Да бярёть долговую книгу, раз… и зачеркнул в ней долг.

Добрый был человек Иван Иванович, хороший, да и жена его, Людмила Васильевна… Она хоть и помешшицей была, но такой простой казалася! Даже праличом ругалася. Своих детей у неё не было, можить потому и любила меня и даже хотела к себе в дом прислугой взять, но мамка воспротивилася:

– Не, не отдам. У вас приказчиков молодых много, еще с пути собьють мою Маню.

– Да нет, мы строго будем.

– Ну-у, строго… Где ж за ними уследить!

Что на его фабрике делали?

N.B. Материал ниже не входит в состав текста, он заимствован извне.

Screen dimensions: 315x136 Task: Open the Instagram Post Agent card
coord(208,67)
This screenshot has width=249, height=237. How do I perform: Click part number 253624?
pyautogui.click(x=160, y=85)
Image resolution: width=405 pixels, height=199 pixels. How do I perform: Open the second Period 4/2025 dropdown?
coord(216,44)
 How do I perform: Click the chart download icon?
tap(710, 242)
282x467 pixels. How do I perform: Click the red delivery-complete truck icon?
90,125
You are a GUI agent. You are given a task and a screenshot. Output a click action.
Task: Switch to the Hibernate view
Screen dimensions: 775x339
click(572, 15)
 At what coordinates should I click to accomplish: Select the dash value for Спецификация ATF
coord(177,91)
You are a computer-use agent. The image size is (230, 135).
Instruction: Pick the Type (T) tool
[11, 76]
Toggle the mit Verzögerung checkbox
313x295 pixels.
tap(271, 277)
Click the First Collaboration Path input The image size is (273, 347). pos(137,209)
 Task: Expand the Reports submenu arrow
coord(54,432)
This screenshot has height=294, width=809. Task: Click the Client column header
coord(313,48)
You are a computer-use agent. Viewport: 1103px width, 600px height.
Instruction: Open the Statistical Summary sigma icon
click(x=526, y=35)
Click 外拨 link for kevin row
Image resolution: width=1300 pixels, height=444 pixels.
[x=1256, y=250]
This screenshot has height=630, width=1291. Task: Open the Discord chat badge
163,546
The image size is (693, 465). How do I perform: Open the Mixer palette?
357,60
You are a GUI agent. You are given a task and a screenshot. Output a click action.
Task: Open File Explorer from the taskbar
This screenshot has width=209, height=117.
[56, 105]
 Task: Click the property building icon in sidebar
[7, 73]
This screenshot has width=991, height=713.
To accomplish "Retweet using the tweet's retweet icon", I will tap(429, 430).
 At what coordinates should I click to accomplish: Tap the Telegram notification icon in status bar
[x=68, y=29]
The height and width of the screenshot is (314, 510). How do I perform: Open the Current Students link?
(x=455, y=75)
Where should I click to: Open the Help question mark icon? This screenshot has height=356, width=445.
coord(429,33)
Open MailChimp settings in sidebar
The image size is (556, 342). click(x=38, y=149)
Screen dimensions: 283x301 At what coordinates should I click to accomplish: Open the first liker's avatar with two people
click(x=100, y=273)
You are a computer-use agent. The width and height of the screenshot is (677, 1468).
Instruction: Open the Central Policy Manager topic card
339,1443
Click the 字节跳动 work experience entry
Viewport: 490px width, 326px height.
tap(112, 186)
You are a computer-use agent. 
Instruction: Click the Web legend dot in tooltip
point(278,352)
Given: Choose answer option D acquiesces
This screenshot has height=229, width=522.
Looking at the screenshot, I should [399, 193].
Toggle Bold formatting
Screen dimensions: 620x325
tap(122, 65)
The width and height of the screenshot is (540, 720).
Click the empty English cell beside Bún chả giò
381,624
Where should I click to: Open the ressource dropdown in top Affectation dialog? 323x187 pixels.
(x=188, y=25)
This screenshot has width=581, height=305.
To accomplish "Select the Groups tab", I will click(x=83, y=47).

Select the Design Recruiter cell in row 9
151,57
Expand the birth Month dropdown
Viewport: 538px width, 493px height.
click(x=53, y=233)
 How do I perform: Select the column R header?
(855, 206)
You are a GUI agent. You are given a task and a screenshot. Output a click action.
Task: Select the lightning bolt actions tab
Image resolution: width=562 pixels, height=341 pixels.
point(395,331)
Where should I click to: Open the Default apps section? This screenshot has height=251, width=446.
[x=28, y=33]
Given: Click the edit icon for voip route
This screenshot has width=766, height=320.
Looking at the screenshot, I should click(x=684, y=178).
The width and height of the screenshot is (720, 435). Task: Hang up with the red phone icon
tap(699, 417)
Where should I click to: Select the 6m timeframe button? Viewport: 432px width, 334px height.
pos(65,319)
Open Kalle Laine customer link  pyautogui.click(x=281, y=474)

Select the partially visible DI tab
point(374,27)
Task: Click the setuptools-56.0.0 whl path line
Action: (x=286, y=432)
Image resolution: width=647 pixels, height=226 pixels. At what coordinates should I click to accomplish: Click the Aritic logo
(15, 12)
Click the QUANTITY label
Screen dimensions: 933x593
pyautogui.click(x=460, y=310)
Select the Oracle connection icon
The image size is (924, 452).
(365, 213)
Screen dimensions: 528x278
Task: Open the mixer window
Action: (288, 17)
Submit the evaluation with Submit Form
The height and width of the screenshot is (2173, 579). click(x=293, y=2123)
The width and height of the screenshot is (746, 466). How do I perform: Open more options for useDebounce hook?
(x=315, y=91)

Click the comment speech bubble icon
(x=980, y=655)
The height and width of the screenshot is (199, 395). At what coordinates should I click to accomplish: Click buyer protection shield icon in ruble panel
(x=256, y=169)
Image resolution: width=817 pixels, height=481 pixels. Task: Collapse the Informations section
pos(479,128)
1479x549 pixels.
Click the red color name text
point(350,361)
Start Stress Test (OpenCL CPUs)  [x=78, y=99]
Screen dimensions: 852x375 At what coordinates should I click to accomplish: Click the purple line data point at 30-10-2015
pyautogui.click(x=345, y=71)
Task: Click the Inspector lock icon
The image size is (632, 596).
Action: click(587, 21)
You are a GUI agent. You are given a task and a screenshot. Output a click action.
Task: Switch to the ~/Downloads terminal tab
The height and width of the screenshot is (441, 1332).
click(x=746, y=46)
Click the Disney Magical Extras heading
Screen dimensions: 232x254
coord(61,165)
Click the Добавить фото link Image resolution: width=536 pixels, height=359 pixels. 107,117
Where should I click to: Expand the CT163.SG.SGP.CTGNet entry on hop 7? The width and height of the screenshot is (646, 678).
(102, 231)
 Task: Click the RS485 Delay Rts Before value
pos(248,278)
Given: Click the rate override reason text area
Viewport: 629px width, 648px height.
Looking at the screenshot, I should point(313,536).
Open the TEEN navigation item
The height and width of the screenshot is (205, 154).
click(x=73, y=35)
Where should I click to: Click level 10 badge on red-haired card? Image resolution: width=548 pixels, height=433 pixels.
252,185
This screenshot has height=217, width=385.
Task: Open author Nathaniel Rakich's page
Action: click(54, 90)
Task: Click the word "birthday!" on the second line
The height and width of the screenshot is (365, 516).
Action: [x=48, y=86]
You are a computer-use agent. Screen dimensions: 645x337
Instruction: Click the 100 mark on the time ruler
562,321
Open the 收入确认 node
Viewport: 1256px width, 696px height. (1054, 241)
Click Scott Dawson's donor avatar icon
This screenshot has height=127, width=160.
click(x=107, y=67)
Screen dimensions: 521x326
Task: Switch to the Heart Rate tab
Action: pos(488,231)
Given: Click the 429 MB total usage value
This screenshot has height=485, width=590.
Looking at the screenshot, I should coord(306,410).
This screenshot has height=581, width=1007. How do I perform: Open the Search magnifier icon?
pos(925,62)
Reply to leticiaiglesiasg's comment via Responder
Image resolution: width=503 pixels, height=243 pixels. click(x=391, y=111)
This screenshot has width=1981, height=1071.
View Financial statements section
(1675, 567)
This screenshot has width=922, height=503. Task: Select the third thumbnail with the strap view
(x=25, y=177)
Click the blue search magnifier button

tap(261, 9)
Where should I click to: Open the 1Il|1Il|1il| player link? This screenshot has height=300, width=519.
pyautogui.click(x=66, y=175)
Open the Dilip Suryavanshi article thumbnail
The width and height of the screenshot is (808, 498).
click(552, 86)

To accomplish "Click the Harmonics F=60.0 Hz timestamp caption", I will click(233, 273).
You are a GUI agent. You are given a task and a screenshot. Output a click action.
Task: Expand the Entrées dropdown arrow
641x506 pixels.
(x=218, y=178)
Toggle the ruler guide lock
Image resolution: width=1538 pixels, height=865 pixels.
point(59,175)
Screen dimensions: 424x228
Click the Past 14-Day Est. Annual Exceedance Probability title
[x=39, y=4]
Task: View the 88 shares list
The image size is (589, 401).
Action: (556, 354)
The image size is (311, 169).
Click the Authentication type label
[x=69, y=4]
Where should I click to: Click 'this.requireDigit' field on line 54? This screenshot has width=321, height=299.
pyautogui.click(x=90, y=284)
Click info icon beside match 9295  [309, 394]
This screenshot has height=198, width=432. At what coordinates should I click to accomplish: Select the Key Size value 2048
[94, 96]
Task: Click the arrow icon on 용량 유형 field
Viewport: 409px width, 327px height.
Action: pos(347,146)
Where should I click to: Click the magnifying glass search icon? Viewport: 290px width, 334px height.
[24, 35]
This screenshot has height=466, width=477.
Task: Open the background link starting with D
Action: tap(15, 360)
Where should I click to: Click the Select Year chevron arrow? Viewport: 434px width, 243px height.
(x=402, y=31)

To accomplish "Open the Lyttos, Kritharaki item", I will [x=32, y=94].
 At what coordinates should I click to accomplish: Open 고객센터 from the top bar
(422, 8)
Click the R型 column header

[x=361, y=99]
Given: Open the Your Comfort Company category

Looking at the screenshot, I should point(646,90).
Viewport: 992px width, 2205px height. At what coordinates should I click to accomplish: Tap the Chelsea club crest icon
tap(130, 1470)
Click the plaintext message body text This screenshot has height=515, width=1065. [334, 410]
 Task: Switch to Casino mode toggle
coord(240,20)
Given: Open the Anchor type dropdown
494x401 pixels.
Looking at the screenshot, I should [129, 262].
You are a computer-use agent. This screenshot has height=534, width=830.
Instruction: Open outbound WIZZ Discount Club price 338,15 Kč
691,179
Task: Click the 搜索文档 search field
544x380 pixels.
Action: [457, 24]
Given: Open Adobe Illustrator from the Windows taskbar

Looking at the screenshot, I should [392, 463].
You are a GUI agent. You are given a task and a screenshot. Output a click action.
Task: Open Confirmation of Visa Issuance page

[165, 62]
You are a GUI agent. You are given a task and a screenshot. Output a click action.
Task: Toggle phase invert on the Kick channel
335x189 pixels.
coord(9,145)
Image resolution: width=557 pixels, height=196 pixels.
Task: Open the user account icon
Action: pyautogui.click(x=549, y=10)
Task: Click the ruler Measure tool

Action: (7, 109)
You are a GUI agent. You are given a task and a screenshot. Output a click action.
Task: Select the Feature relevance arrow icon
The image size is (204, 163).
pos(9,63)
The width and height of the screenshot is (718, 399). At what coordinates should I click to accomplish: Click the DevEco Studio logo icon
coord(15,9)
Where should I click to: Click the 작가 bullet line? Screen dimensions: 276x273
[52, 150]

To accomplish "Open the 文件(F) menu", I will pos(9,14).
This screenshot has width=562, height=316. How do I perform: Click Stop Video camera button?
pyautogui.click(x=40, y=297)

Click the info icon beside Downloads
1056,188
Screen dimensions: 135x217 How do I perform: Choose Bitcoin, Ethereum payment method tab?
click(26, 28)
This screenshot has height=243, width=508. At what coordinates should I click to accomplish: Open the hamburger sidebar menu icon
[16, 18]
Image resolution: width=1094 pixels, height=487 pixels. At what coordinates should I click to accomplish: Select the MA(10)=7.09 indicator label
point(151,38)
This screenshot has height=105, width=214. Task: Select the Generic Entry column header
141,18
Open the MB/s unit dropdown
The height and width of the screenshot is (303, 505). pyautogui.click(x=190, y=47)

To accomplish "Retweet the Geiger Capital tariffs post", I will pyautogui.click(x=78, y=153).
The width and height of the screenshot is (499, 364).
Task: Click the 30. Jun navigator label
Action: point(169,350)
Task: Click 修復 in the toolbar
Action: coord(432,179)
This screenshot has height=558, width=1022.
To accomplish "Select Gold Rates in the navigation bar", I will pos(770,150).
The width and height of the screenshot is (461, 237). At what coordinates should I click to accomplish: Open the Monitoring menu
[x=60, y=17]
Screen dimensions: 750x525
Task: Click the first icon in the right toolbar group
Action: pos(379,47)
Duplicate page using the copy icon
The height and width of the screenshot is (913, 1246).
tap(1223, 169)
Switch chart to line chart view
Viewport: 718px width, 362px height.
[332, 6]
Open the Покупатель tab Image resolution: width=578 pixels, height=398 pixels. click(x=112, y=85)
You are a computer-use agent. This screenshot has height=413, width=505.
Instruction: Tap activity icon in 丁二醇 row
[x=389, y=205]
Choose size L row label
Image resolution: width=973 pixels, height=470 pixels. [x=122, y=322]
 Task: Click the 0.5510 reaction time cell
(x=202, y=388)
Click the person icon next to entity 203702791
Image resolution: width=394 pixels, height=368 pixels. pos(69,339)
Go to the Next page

А вот что. Тогда ж на крупных из пеньки веревки пряли, канаты делали, а на нашей только отходы пеньковые обрабатывали. И называлися они лапами. Бывало, ходить по кругу лошадь и барабан с зубцами врашшаить, а ты стоишь, и эти лапы через зубцы пропускаешь, пропускаешь, костра и мельчится. Дома-то, на мялке, костру так не разобьешь, не-ет, а вот на этом барабане… После него лапу эту трясешь, трясёшь и складываешь. Потом их прессовали в бунты, перепутывали веревками, грузили и куда-то увозили.

Раз трясу я эти лапы, а тут и приходить Коля, сын Тихона Николаевича, нашего управляюшшего. Стал в сторонке и всё смотрить, смотрить на меня, а когда я чуть ослобонилася, подошел, взял за руки и говорить:

– Такие рученьки маленькие, а делают грязную работу.